Montag, 2. Oktober 2006

Nino Rotas "Florentiner Hut" in Weimar

Bei Komödien, die auf den ersten, zweiten und dritten Blick als belanglose Possen mit hohem Unterhaltungswert daher kommen, neigt Mancher gerne einmal dazu, nachträglich einen gesellschaftskritischen Sinn zu interpretieren. So ergeht es auch dem Stück von Eugène Labiche, das Nino Rota 1944 unter dem Titel „Der Florentiner Hut“ zur Oper werden ließ und das elf Jahre später in Palermo uraufgeführt wurde. Juliane Schunke reduziert die gesellschaftliche Überhöhung im Programmheft zur Weimarer Aufführung immerhin auf eine „Burleske der menschlichen Existenz“ oder „gnadenlose Entblößung allgemein-menschlicher Schwächen“. Mehr ist es sicherlich nicht.

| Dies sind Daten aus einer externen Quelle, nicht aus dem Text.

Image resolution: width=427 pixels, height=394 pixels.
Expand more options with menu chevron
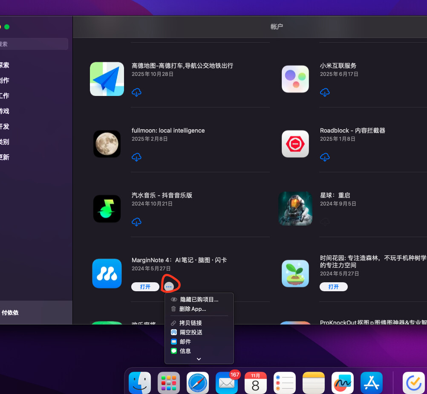pos(199,359)
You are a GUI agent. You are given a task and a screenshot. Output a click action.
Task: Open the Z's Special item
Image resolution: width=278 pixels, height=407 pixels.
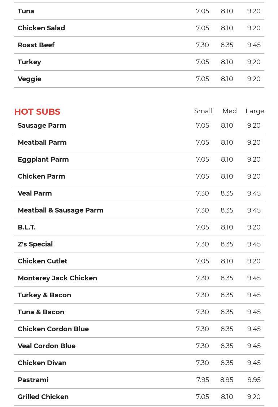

In der Tat gibt es eine Menge Grund zur Schadenfreude in diesem temporeichen Stück, das hierzulande eher selten gespielt wird. Da versucht Fadinard, ein wohlhabender Pariser Bürger (Uwe Stickert), einen vermeintlich ganz besonderen Hut wieder zu besorgen, den zuvor sein Pferd aufgefressen hat. Das Pikante an der Situation: Die Besitzerin Anaide (Christiane Bassek) hatte ihn auf, als sie sich mit ihrem Liebhaber, dem Offizier Emilio (Alexander Günther) getroffen hat, wovon ihr Ehemann Beaupertuis (George Gagnidze) natürlich nichts erfahren darf. Der Zeitpunkt ist doppelt ungünstig, weil sich Fadinard mitten in seiner Hochzeit mit Elena (Heike Porstein) befindet, die ebenso wenig wie ihr Vater Nonancourt (Dieter Hönig) Verständnis für die Aufgeregtheit ihres Gatten aufbringen kann, deren Grund sie ja nicht kennt.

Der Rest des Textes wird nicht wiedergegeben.